The craving and the rejection that is experienced on not receiving the ‘return gift’, is because of the years of practice of telling yourself and being told to yourself that ‘you not enough, you don’t have enough, you will never be enough.’

Some parent(s) who live this moment vicariously through their kid(s), what happens to them when the kid does not get the return gift or misses out collecting it from the host as he/she was too busy playing/eating/watching what interests him/her.’ Do you get upset and show your discontent in an obvious manner. The child did not care about the gift because the child is still in the phase of knowing that he/she is enough. All that he/she needs is always there, rest do not interest a child.

But the scolding of missing out is registered as a mistake. Something he/she needs to be mindful of doing to have the parents approval and love reciprocation. Next time possibly the child will remember.

This is just one of the ways that the understanding to the child of not being enough or not having enough is introduced. Eventually, it becomes part of their belief system. Thus, having/receiving gifts becomes important to them.

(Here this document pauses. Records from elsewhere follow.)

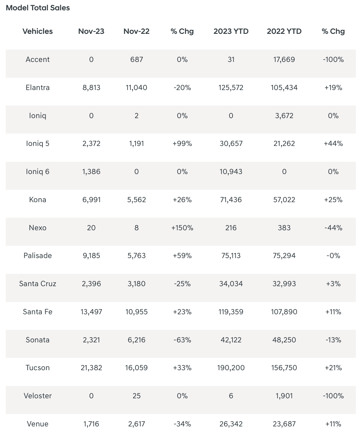Click the Veloster row label
The image size is (363, 437).
pos(38,396)
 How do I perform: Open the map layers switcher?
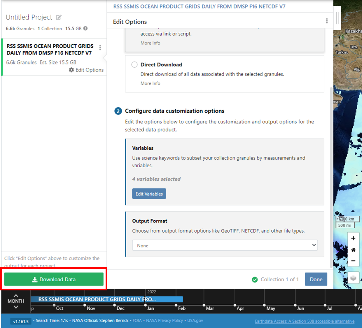click(353, 278)
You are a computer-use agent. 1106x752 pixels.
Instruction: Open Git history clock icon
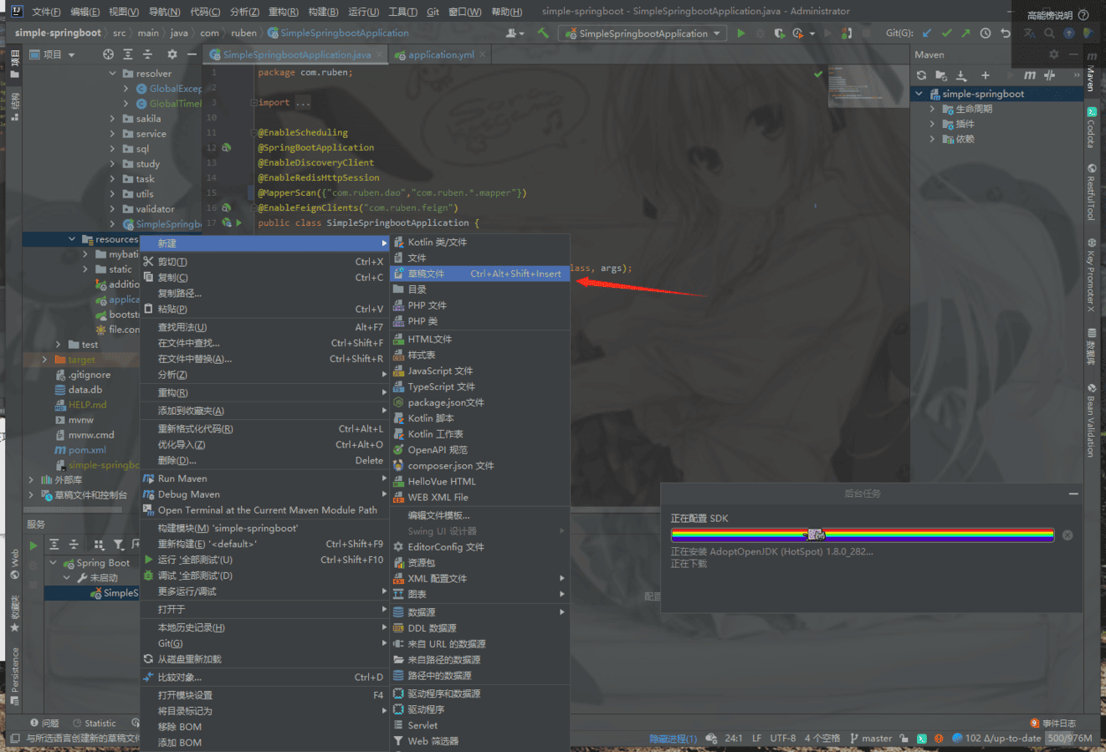tap(986, 33)
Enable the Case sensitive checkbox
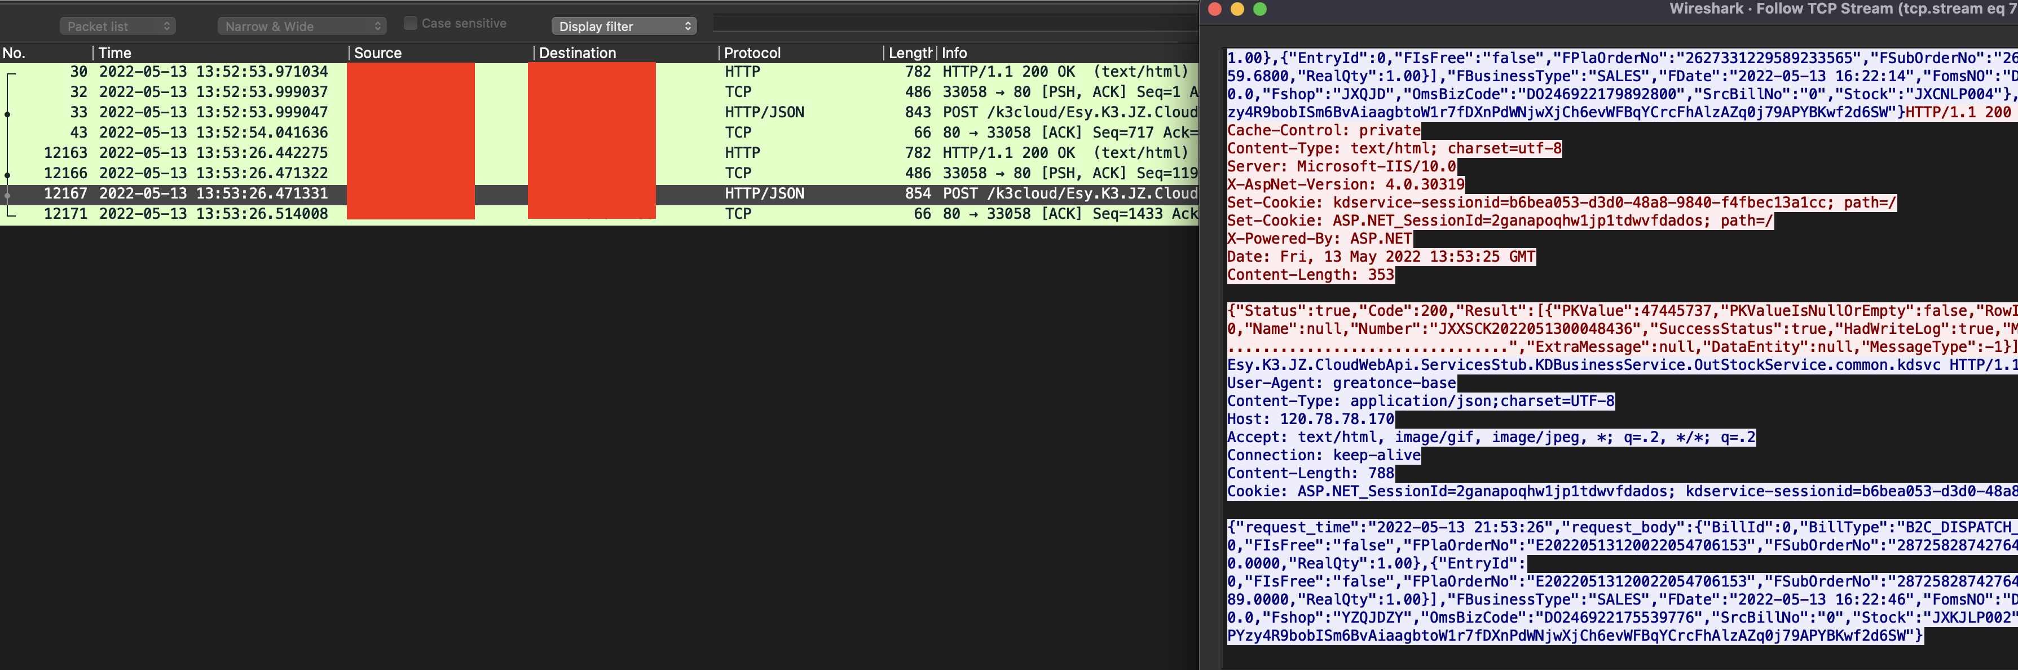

But till it is not established in a child’s mind, during the function, if a child is told ‘this is for older people only, and you get gifts in birthday parties’, they find this a satisfactory explanation. Also, kids rather have something useful for themselves, so they move on real quick.

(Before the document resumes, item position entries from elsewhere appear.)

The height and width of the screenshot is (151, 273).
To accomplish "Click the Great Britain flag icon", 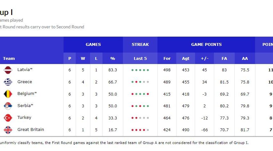I will pyautogui.click(x=8, y=130).
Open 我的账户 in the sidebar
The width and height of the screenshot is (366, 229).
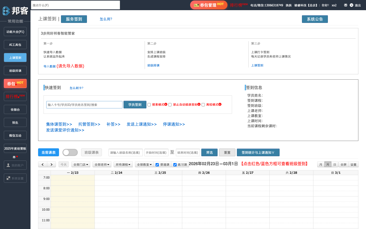(x=15, y=165)
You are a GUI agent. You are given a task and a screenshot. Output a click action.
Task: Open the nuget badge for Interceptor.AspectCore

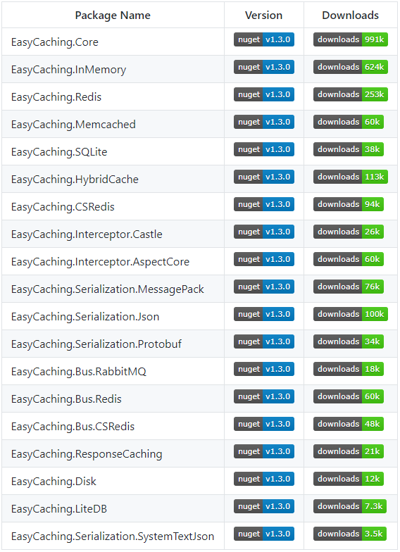pos(263,259)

Whatever you need at this time of your life is there with you. Whatever you desire you can still work towards it. This contentment will attract more of what you desire, deserve and/or need.

‘I am enough.’ ‘I have enough.’ ‘I will always be enough.’

To assimilate this new information, you could do the following:

  • Count your blessings, i.e. all that you are grateful for.
  • Till you can completely agree with this, keep asking ‘what more can I do.’

While you are working on understanding, acknowledging, agreeing ‘about being enough’, if you still want that ‘return gift’ or a ‘gift’, then comfortably request for it from the respective person or your own self.